Text and item location entries

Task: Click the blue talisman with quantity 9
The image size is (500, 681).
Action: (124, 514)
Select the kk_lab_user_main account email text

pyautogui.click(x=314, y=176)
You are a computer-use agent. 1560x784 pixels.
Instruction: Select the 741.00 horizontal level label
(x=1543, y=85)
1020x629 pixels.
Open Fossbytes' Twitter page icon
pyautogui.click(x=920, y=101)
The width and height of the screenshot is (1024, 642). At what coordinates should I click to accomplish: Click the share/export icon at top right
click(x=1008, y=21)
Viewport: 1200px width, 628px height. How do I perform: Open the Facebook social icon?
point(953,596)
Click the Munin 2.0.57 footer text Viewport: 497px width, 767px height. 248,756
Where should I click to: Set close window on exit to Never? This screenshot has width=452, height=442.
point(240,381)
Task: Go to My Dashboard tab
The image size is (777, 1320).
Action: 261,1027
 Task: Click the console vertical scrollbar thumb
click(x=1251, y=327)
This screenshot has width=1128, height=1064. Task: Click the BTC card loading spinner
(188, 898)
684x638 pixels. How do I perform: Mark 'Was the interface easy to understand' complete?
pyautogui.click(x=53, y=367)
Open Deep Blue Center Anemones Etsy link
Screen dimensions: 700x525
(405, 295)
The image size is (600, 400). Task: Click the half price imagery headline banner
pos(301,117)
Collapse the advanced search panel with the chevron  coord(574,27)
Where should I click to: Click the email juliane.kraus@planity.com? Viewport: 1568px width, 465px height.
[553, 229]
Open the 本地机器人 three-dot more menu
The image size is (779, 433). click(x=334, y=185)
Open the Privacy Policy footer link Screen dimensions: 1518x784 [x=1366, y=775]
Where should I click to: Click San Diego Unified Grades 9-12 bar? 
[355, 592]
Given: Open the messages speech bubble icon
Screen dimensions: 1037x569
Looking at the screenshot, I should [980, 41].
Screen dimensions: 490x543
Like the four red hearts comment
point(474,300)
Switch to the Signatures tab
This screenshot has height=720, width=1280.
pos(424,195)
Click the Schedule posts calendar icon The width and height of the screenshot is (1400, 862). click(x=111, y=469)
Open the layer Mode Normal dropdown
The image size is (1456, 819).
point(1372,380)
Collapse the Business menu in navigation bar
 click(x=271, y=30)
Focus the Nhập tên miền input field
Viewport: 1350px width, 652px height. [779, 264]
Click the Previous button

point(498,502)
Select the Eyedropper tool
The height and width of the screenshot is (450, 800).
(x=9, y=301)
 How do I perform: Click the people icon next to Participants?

The problem:
Swap "Eyedropper tool" for "Brush tool" in the lines from the one with "Open the layer Mode Normal dropdown" up to and including the last line of the items, and give those lines again with nothing else changed.

Exercise output:
Open the layer Mode Normal dropdown
The image size is (1456, 819).
point(1372,380)
Collapse the Business menu in navigation bar
 click(x=271, y=30)
Focus the Nhập tên miền input field
Viewport: 1350px width, 652px height. [779, 264]
Click the Previous button

point(498,502)
Select the Brush tool
The height and width of the screenshot is (450, 800).
(x=9, y=301)
 How do I perform: Click the people icon next to Participants?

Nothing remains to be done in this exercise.